課題内容 =>
下にある表現の自由についての文章を、最後の文に続けて書き進めてください。

引用文 =>
-------------------------
アメリカか
表現とは,自分の感情や思想・意志などを,形として残したり,態度や言語で示したりすることである。(うぃき)
なんだそうですよ。
つまり,ごく日常において人と話したり,学校の授業や仕事や私生活などで普通に行っていることのようです。むしろ,表現をしないで日常を過ごすことの方が難しい感じですね。
ところで,実はこの表現というのが,日本国憲法のご加護により保障されていることをご存知でしょうか。本当です。21条1項に書いてあります。
そうすると,友人との他愛も無い冗談や,学校で作る粘土細工,秘密ノートに密かに書き連ねた愛のポエムも,憲法で保障されていないと出来ないのか?という疑問をもたれたことと思います。
-------------------------
[単語と要素の位置データ]

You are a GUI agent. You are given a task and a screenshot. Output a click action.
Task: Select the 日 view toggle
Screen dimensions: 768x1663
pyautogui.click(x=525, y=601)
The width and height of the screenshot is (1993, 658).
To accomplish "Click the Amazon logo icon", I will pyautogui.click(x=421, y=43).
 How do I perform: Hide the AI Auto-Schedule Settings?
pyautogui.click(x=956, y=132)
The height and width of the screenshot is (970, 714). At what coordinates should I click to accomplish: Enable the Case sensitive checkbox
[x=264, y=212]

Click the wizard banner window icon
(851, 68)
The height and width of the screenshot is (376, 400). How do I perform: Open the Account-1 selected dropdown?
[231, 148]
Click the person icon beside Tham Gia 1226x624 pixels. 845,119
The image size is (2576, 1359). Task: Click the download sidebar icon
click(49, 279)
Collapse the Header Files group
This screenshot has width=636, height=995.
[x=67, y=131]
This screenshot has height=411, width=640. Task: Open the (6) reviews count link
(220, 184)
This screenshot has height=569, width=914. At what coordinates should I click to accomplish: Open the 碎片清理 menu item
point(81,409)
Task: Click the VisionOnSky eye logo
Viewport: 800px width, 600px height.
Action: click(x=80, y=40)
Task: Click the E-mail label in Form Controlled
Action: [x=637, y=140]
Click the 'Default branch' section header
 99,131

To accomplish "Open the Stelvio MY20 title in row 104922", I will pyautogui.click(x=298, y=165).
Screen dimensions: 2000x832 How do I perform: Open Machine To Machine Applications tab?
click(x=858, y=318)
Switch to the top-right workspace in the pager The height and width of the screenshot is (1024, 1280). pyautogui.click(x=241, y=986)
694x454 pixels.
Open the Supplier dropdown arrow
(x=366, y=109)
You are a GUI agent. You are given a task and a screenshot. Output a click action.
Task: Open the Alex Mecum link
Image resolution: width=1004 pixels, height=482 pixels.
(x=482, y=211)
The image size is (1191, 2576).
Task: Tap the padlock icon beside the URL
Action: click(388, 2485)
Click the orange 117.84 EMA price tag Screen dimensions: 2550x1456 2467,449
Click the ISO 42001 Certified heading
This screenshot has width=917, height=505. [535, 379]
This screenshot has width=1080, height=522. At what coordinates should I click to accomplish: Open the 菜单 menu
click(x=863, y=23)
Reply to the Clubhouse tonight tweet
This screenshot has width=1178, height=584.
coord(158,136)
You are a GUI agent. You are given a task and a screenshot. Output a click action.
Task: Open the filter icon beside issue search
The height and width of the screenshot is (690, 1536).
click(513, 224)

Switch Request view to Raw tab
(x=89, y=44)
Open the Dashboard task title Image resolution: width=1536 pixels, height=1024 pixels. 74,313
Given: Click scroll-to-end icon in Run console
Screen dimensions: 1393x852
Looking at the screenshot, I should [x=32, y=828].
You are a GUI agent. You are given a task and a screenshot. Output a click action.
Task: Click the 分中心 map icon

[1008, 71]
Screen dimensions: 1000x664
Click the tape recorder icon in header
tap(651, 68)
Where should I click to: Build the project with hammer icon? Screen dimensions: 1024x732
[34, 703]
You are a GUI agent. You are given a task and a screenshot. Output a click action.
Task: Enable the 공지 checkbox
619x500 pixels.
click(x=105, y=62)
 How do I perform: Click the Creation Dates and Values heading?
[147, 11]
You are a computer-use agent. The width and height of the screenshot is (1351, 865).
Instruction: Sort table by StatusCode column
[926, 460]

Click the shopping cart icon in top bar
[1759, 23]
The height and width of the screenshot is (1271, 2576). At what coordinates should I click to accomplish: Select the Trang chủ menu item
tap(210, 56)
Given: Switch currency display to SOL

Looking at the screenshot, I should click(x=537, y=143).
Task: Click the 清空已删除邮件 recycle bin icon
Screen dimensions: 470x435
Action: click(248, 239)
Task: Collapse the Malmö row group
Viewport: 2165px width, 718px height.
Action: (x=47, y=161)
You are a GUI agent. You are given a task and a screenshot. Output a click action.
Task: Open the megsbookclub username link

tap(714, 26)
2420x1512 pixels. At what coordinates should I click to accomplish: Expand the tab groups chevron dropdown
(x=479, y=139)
-------------------------
回答 =>
そういえば,つい先ごろ憲法96条(憲法改正要件)を改正するかどうかが話題となりましたが,もしも,21条文が丸々削除してしまったら我々は人と話すことも出来なくなるのか,ということを思いうかべた方もおられるでしょう。(おられますか?)
それについては,どうもこの21条1項の条文が想定している,表現の自由を保障する場面というのは,公権力が国民の表現を規制した場合などの様です。
例えば,(私は好きだったのですがあまり視聴率がよろしくなかった)NHK大河ドラマの「平清盛」で出ていた禿部隊とか,スターリンの密告奨励,中国の文化大革命の時とかを想像すると,なるほど分かるような気がします。政権維持のために民衆の言論を封じてしまうことは歴史上多くあったことのようで,確かにこのような自体は避けなければなりません。
しかし,これを太平洋戦争中の報道規制を例とすると,私には少し分かりにくくなります。緊急事態においては,避難指示など政府の主導権限を強くする必要があるために,報道機関が自主的な見解を述べることを規制するという意味で,ある程度の報道規制は必要と考えるからです。
もっとも,シビリアンコントロールが効き難くなった事もまた事実でしょう。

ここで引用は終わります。